4. En second lieu, aux termes de l'article R. 2122-1 du code précité : " Le Haut Conseil du dialogue social mentionné à l'article L. 2122-11 du code du travail comprend : / 1° Cinq représentants des organisations syndicales de salariés nationales et interprofessionnelles et, en nombre égal, des représentants des organisations représentatives d'employeurs au niveau national désignés par ces organisations. Des représentants suppléants en nombre égal à celui des titulaires sont désignés dans les mêmes conditions. Ils ne siègent qu'en l'absence des titulaires ; / 2° Trois représentants du ministre chargé du travail ; / 3° Trois personnes qualifiées proposées par le ministre chargé du travail ". Il ressort des pièces du dossier, et notamment du procès-verbal établi à l'issue de la séance du 27 novembre 2013, que le Haut conseil du dialogue social était régulièrement composé lorsqu'il a rendu son avis préalable sur la liste des organisations syndicales reconnues représentatives dans la branche des sociétés d'assurances.
Sur la légalité interne :
5. D'une part, aux termes de l'article L. 2122-5 du code du travail : " Dans les branches professionnelles, sont représentatives les organisations syndicales qui : 1° Satisfont aux critères de l'article L. 2121-1 ; 2° Disposent d'une implantation territoriale équilibrée au sein de la branche ; 3° Ont recueilli au moins 8 % des suffrages exprimés résultant de l'addition au niveau de la branche, d'une part, des suffrages exprimés au premier tour des dernières élections des titulaires aux comités d'entreprise ou de la délégation unique du personnel ou, à défaut, des délégués du personnel, quel que soit le nombre de votants, et, d'autre part, des suffrages exprimés au scrutin concernant les entreprises de moins de onze salariés dans les conditions prévues aux articles L. 2122-10-1 et suivants (...) ". Aux termes de l'article L. 2122-7 du même code : " Sont représentatives au niveau de la branche à l'égard des personnels relevant des collèges électoraux dans lesquels leurs règles statutaires leur donnent vocation à présenter des candidats les organisations syndicales catégorielles qui sont affiliées à une confédération syndicale catégorielle interprofessionnelle nationale et qui remplissent les conditions de l'article L. 2122-5 dans ces collèges ".

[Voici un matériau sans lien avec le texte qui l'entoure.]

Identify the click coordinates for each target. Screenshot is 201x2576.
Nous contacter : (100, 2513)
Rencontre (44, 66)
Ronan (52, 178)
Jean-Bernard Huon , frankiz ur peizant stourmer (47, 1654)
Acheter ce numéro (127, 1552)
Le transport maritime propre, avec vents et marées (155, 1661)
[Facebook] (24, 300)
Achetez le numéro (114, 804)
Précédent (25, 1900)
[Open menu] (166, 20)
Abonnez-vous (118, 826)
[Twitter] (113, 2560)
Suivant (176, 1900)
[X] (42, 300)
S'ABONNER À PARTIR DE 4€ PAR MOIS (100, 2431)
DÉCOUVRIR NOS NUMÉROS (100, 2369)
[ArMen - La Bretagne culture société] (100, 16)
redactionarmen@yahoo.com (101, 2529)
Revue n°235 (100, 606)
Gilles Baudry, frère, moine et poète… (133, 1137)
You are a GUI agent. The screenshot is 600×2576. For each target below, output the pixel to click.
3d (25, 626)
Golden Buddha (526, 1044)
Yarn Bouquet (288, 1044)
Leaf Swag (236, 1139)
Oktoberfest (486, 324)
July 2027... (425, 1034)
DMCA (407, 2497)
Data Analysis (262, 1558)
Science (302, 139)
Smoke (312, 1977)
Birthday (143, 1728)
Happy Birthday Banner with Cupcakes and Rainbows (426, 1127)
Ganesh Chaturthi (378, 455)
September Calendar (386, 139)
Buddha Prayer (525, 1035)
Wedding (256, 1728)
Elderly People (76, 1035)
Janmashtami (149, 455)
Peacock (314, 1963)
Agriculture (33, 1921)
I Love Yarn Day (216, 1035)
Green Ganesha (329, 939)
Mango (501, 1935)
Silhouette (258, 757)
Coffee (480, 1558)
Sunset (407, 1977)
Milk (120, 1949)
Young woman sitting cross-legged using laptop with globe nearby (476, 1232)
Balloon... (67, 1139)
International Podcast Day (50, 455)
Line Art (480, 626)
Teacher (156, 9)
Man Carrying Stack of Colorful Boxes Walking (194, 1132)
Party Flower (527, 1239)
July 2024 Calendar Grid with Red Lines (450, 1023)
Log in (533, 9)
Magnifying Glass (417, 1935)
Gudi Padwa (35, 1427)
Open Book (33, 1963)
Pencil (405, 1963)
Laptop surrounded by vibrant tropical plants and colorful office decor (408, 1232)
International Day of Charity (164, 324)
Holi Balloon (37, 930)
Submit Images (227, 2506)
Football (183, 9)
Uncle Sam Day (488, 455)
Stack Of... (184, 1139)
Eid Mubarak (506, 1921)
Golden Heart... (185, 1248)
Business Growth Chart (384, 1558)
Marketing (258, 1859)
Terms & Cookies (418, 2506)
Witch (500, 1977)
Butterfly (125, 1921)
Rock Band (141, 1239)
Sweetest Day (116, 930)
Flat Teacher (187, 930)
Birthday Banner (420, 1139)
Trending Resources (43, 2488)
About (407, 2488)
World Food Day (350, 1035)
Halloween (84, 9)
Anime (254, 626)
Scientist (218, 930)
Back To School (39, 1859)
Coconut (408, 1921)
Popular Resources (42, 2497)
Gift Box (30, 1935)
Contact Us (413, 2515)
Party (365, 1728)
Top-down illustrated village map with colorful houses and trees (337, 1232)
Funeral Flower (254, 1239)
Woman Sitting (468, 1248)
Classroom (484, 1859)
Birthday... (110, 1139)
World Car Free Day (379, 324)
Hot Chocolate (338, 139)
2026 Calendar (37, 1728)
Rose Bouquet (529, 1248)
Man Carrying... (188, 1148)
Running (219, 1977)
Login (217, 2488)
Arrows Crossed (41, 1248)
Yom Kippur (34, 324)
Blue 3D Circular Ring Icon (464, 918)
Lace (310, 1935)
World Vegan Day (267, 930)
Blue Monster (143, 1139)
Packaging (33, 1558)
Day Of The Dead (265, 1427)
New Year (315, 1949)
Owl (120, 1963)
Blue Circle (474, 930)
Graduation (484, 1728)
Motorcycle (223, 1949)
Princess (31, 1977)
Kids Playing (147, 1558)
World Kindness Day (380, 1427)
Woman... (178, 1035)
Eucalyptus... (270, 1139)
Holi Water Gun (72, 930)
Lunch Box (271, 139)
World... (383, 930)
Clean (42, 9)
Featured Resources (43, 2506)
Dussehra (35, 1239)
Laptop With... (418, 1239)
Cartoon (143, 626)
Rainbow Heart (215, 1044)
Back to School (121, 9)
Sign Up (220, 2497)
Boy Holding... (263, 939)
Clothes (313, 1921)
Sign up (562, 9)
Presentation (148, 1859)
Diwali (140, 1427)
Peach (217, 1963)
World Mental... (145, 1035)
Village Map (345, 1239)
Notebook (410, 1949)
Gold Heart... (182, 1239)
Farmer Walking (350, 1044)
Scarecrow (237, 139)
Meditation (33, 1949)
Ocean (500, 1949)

6. D'autre part, aux termes de l'article L. 2324-11 du code du travail : " Les représentants du personnel sont élus sur des listes établies par les organisations syndicales pour chaque catégorie de personnel : - d'une part, par le collège des ouvriers et employés ; - d'autre part, par le collège des ingénieurs, chefs de service, techniciens, agents de maîtrise et assimilés (...). En outre, dans les entreprises, quel que soit leur effectif, dont le nombre des ingénieurs, chefs de service et cadres administratifs, commerciaux ou techniques assimilés sur le plan de la classification est au moins égal à vingt-cinq au moment de la constitution ou du renouvellement du comité, ces catégories constituent un troisième collège ". Aux termes de l'article L. 2324-12 du même code : " Le nombre et la composition des collèges électoraux ne peuvent être modifiés par une convention, un accord collectif de travail, étendu ou non, ou un accord préélectoral que lorsque la convention ou l'accord est signé par toutes les organisations syndicales représentatives dans l'entreprise. L'accord conclu ne fait pas obstacle à la création du troisième collège dans les conditions prévues au cinquième alinéa de l'article L. 2324-11 (...) ".
7. Aux termes de l'article 19 de la convention collective nationale des sociétés d'assurances du 27 mai 1992 : " Le nombre et la composition des collèges électoraux sont fixés comme suit, sauf accord dérogatoire au niveau de l'entreprise : - le premier collège comprend les salariés exerçant des fonctions relevant des classes 1, 2, 3 et 4 ; - le deuxième collège comprend les salariés exerçant des fonctions relevant des classes 5, 6 et 7 (...) ". Les élections aux comités d'entreprise sur la base desquelles l'audience syndicale a été mesurée dans la branche des sociétés d'assurances ont, par application de l'article L. 2324-12 du code du travail, été organisées en deux collèges électoraux composés conformément aux dispositions dérogatoires de l'article 19 de la convention collective nationale. Il ressort des pièces du dossier que les syndicats affiliés à la CFE-CGC fédération de l'assurance ont présenté des candidats dans ces deux collèges électoraux.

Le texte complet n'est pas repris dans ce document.